Who gains from this? Farmers are certainly enjoying the party. Being savvy businessmen, they have understood that meal calls the shots, though oil may hog the headlines. As long as the price of meal is high, beans will be profitable. Price signals from futures trading in Mumbai and Chicago tell them exactly what lies ahead. And the bean’s long shelf-life takes away the urgency to immediately sell off the harvest.
Putting two and two together, farmers have adopted a unique just-in-time delivery model that gives them power over the processing industry. They hold on to the harvest for the entire marketing year, and ration bean supply so that prices remain buoyant throughout. Though this means paying the cost of storing the beans for such a long time, the returns are usually worth it.

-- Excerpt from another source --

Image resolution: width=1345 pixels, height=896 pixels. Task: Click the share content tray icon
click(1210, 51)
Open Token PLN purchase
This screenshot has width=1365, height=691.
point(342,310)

Take the current scenario. The soyabean marketing season started on October 1, 2014 and will go up to September 30, 2015. Farmers know that the soyabean crushing industry usually uses about 3.25-4 lakh tonnes beans a month. So, each day they are only selling around 10,000 tonnes. This slow pace doesn’t allow mills to stock up on raw material. Instead, they continue scrambling for beans, which keeps prices high.
Will the trickle of supply ever become a flood? The crop estimates for 2014-15 provide no easy answer. They range from 10 million tonnes by industry body SOPA to 9.8 million tonnes by the $A and 8.5 million tonnes by local brokers. But past experience has shown that farmers are motivated to stock or sell beans only by the price signals they get and not absolute crop numbers. Cut off the price signals, and you cut off their life line.
This selling behavior has got the soya industry in a tizzy. They are enjoying high domestic prices of meal but ruing the missed export opportunity. Exports were down 77% in 2014-15 over the previous year due to stiff competition overseas and remain lacklustre. The animal feed industry is miffed by the steep rise in meal prices.
Both are suffering the result of the closed trade policy. As long as local feed industry has no choice, Indian soyabean meal will remain expensive. That in turn will pull up beans. And, therefore, unless there is a global shortage of beans, our soya meal will never be competitive overseas. Farmers are simply making hay while the sun shines.
Free trade is clearly the answer. But in which part in the chain? The animal feed industry wants duty-free import of meal, without any restriction on GM. This is opposed by soya processors, who see it as a kick below the belt. Instead, processors would like free import of soyabean, which makes farmers face more competition, but are afraid of political backlash. They needn’t worry.
Unlike industry, farmers have always been subjected to perfect competition – from fellow farmers in the mandi and foreign farmers through free trade in oil – and acquitted themselves creditably. If the soya industry helps them increase productivity and grow more beans, they will gladly learn. If not, they will shift to another crop. Soyabean’s split personality has taught them how to use the tools of modern markets to gain power and wrest control. The really big question is will industry, and indeed the policy makers, ever know their own mind.